Even if debt relief is targeted at low-income students, hundreds of billions of dollars will be needed. This will certainly worsen the already-concerning inflation and also increase taxes. Government relief can also encourage students to borrow more money and make risky financial decisions, and worst of all, colleges will be incentivized to charge more. 

“I think decreasing college tuition is a better idea than government relief because many countries like Canada have great public universities which are affordable to everyone,” said Li.

However, the older generations might be willing to sacrifice a bit for the education of their children. 

“Education is very different for older and younger generations. I think that there would be many people supporting a government relief program because people had to pay tuition for their kids and know their struggles,” said Kai Gottschalk(22’).

What about the students that are struggling every day to make ends meet? The government is already taking numerous measures to help them. When Covid hit, Biden instated a moratorium on all federal debt, pausing payments and interest. This has cost $100 billion and canceled the equivalent of $5,500 in debt per student. 

There are also income-based repayment plans, which cap the monthly payment to a certain percentage of the income of low-income students.
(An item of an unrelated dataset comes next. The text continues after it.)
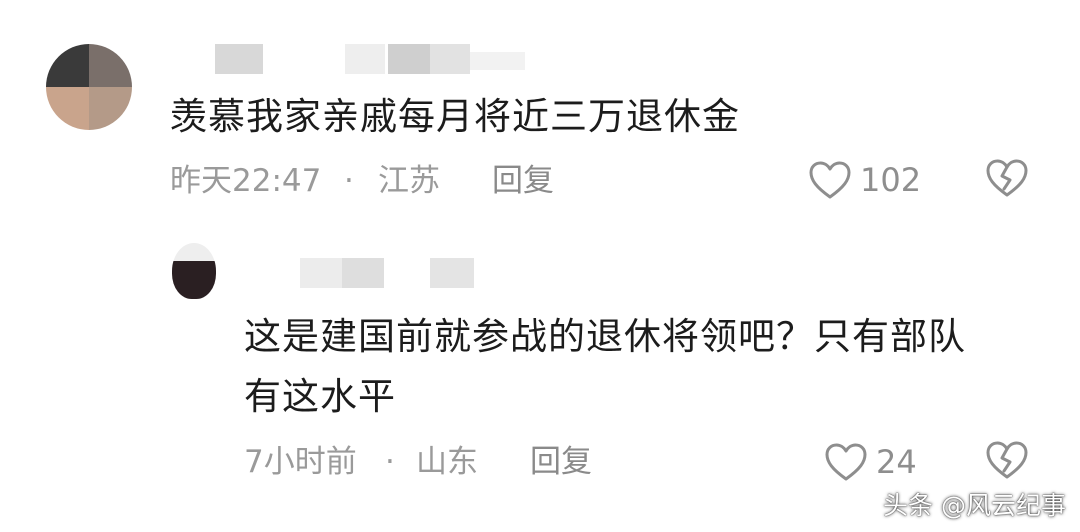  Describe the element at coordinates (300, 462) in the screenshot. I see `comment-2-time: 7小时前` at that location.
For many below the poverty line, this means close to no payments. Any amount that is not paid by the end of the repayment period is forgiven. 

Students also have the option to cancel their entire debts with the Public Service Loan Forgiveness (PSLF). This program forgives student debts if students work full time for a government agency, such as the conservation corps, and pay 120 payments towards their loans. 

These methods of debt relief provide significant help, but many are not informed about them. For example, only 43% of students know about income-based plans. Instead of pushing for more debt relief, the government should do all they can to ensure public awareness of these programs 

Another action that can relieve debts without public discontent is to lower the interest rates. Federal student loan interest rates will range from 4.99% to 7.54%, after the increase this July. These interest rates are much higher than the prime rate of 4%, which is what banks charge most corporations, and many are criticizing them as unfair. Lowering interest rates and refunding extra paid interest will significantly help students. 

However, college is a form of educational investment after all, and with investments come risks. 

“I view college as an investment as it will help me achieve my dreams, and even if I don’t end up in academia as I wish, I can still get a job for my major,” said Li.

The government should help struggling students, but it should not cancel debt for the typical student, and instead use milder methods like repayment programs or lowering interest.